On day fourteen I was called to Raigmore to get some scans. The doctor took ages over the ultrasound and I felt that was a good thing. After a long silence he said, ‘It’s impressive! The tumour has shrunk so much it’s tricky to locate.’ I was elated. Till now I’d had an aversion to even touching that part of my breast, but I pressed my fingers onto my skin. I could not discern the lump! Anger I’d initially felt all those months ago for not noticing it dissolved. And now I was ready to ask for some stats on ‘it’.
The doctor said the tumour had started out at 3.5 – 4cm big. It was now 1.3cm. This news was the extra psychological boost I needed to face the last nine weeks of chemotherapy.

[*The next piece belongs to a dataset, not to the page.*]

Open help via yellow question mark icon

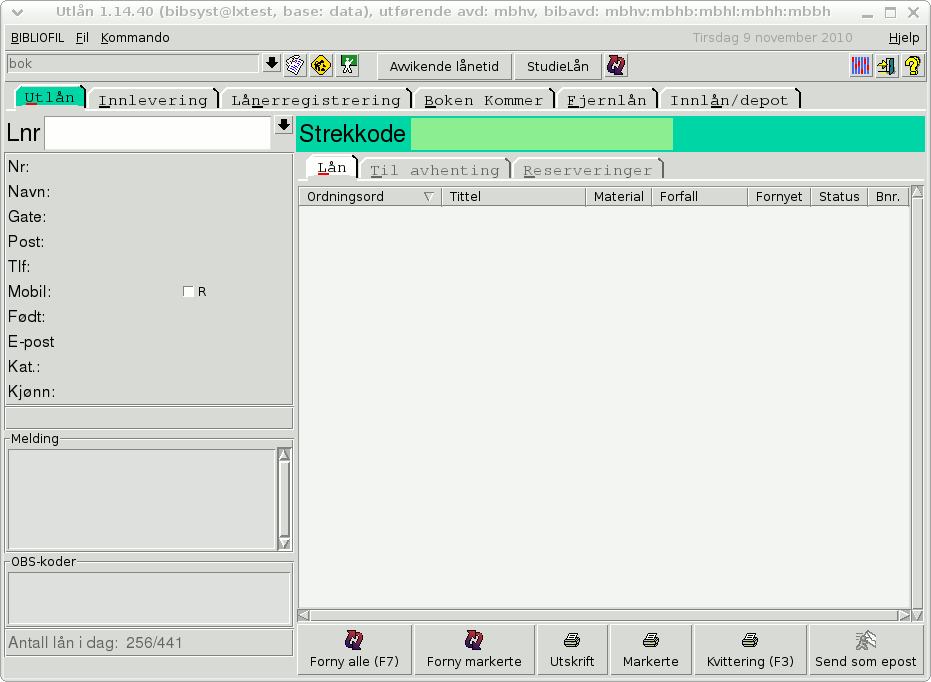click(x=912, y=66)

I did the Clava hills on day fifteen of this third cycle. The great news about my shrinking tumour made me feel lighter than air and I was super happy on my own as I trotted back out down through the trees to the sound of Credence Clearwater’s, ‘Run Through the Jungle,’ pretending to look for snipers in the woods and laughing to myself. I was enjoying being alive…until I got home…
My boyfriend came over and asked me what I’d done with the day. I told him I’d gone for a walk. When he asked me where I’d gone I felt my face flush red. Deep down I suppose I knew I should have not gone off alone without saying to anyone, but I had justified the situation to myself; the Clava hills weren’t far from home or hospital; the hills were popular so if anything had happened help wouldn’t have been too far away; I’d had my mobile phone. But Paul wasn’t happy. He said he was concerned for my welfare all of the time, but now he didn’t know why he bothered. I told Mel and my neighbour and my older son, hoping for some understanding and support. I didn’t get it.

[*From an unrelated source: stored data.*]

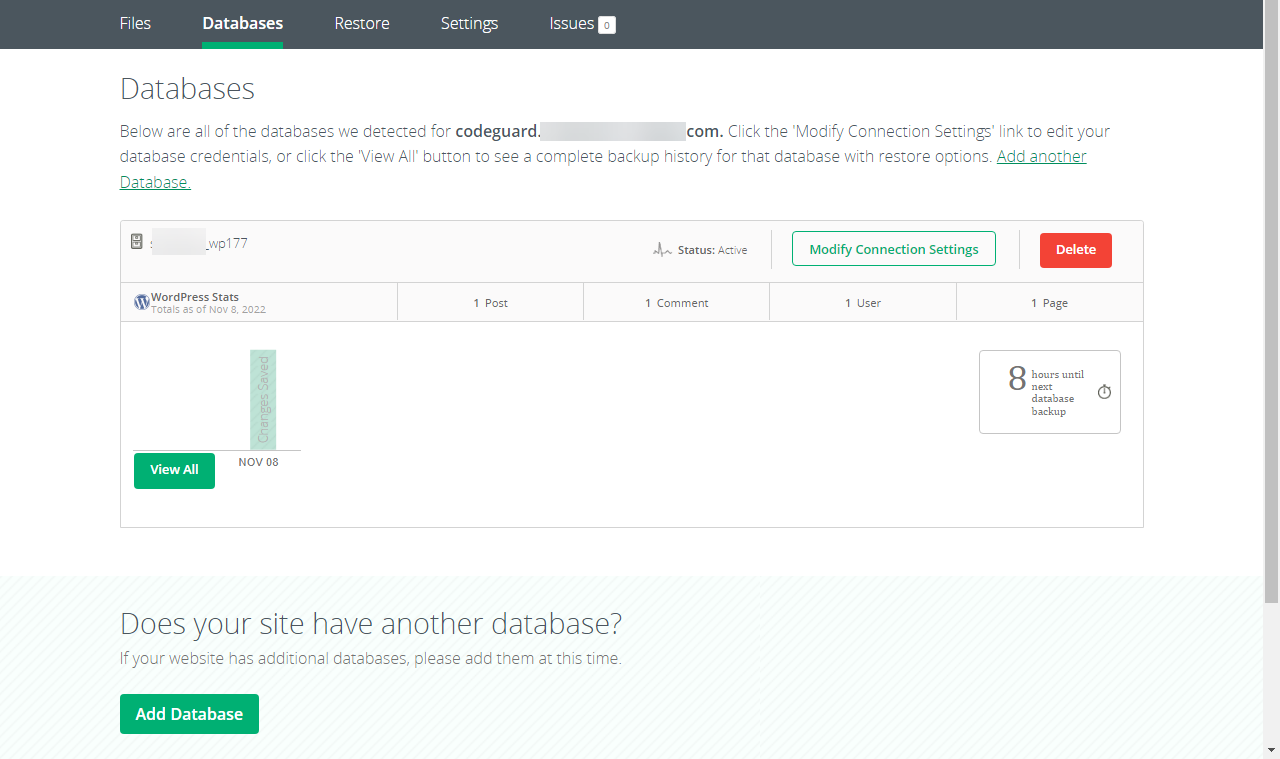The image size is (1280, 759).
Task: Switch to the Files tab
Action: (135, 23)
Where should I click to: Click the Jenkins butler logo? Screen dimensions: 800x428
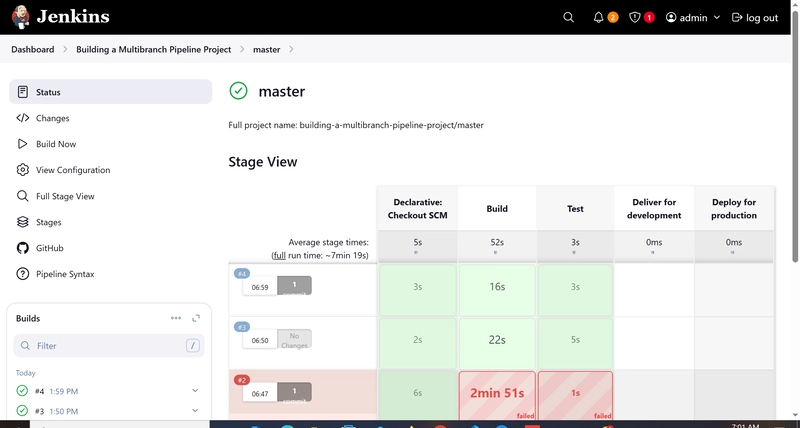pos(21,17)
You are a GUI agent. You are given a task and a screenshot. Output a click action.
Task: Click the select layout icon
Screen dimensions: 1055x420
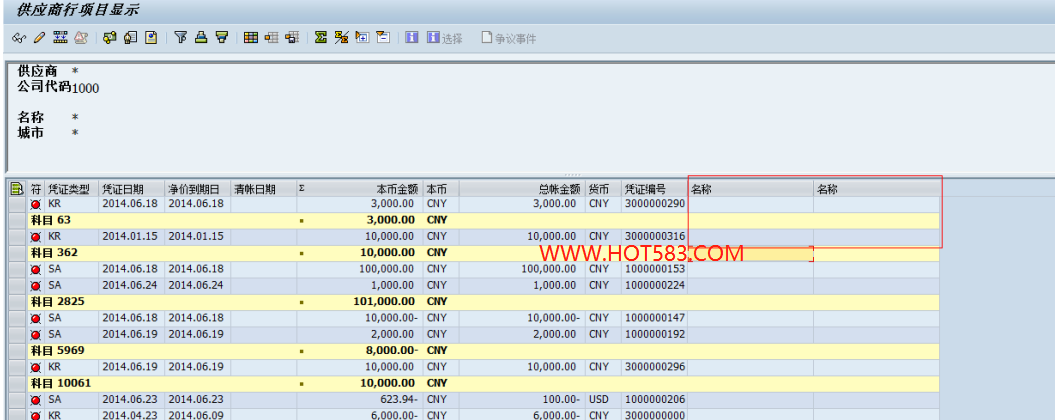[x=271, y=38]
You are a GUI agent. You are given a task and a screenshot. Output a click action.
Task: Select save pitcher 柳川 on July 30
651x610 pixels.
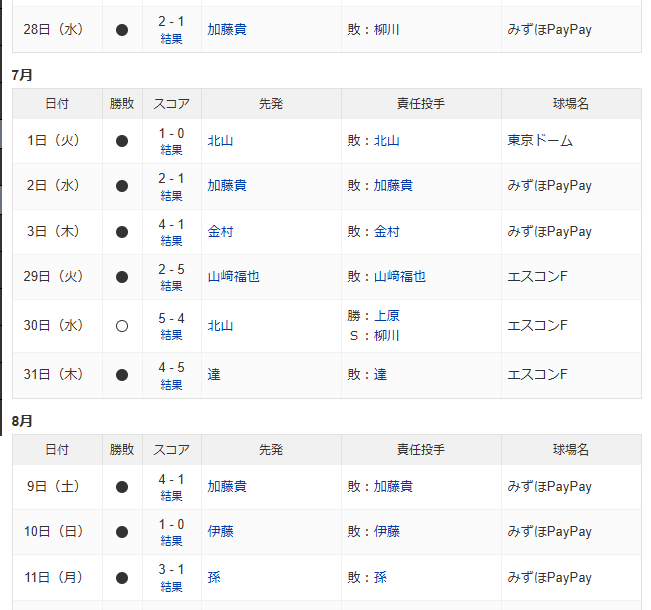[387, 335]
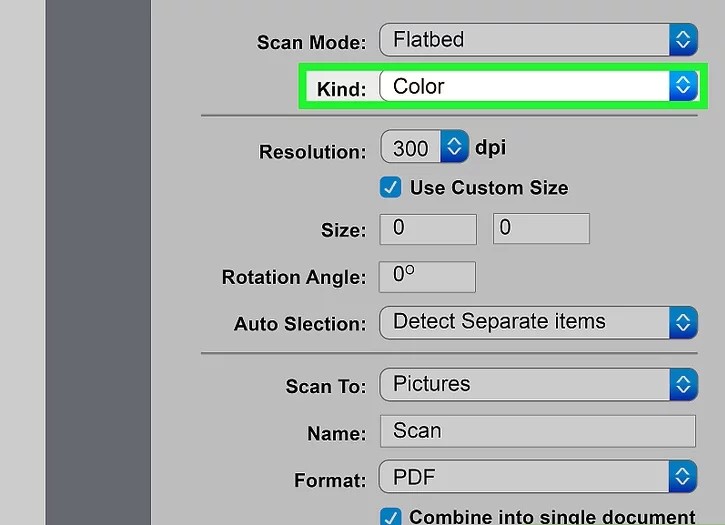Click the Combine into single document label

(x=552, y=517)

I felt bad for causing concern and I felt bad for myself.
To get out onto the mountains is one hold cancer doesn’t have over me. I’d taken due precautions; I was kitted out with appropriate gear, my bag packed with emergencies in mind and my mobile phone charged, in credit and with signal. I’d chosen a single hill over easy terrain. But the concern I’d caused in the people I love most made me question whether I should be doing what I was doing.

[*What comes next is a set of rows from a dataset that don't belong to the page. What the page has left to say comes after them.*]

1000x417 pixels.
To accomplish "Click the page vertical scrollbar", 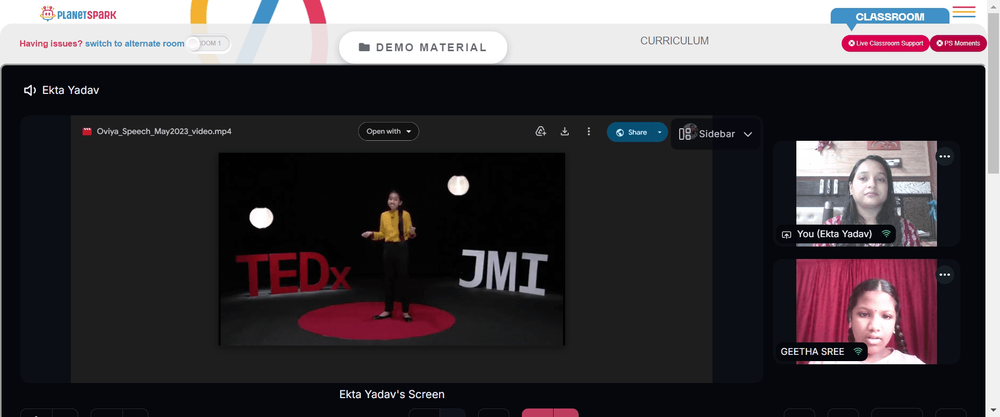I will (x=994, y=208).
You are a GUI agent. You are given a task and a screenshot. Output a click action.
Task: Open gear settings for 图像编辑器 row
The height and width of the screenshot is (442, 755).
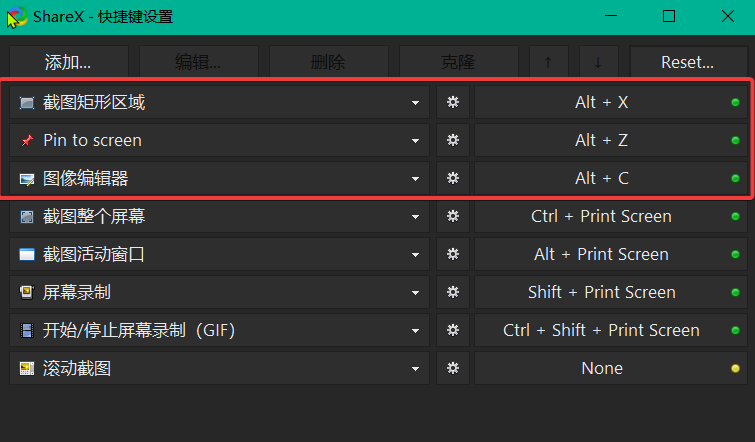click(453, 178)
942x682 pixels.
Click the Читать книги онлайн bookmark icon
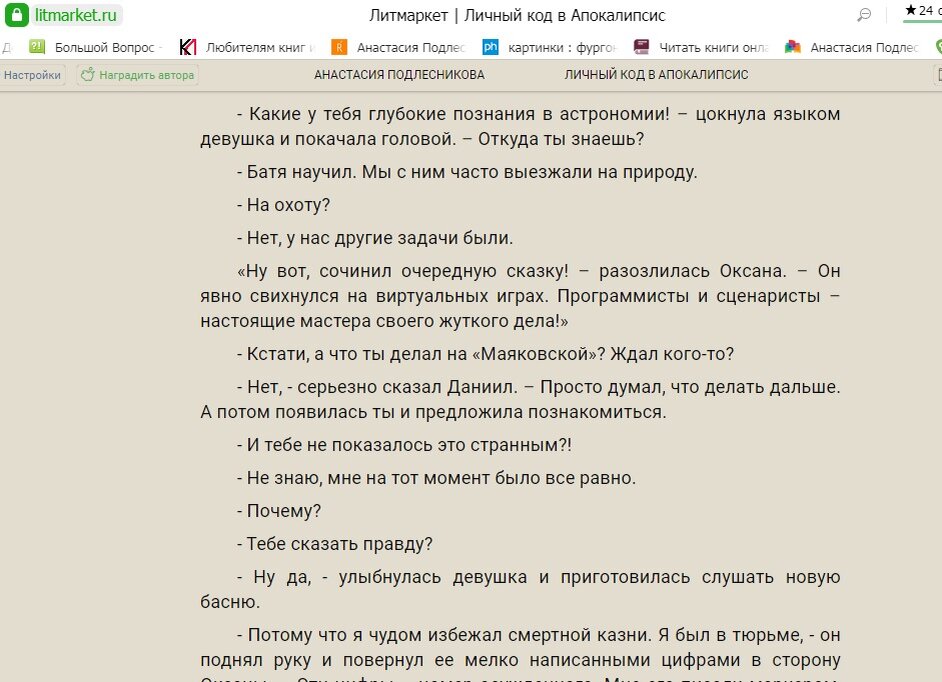[x=639, y=46]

I looked up cancer websites and most suggested things like riding a stationary bicycle or taking a daily walk; doing light housework or gardening. Then I discovered an article about a woman called Jenny Baker, and guess what? She kept up with exercise during treatment and also ran the seven miles to hospital to each of her chemotherapy sessions. I decided I should definitely be doing what I was doing so the following day, day sixteen, I threw caution to the wind and went off to do another hill. Okay I was out on my own again, but I did tell my friend Mel where I was going. It was windy at the top but I was well sheltered at the cairn where I stretched out to eat lunch.
Listen to your own body. And even when you feel like it’s all too much just pull on your trainers, get outside and put one foot in front of the other – just make sure you let someone know what you’re up to, whether you have cancer or not.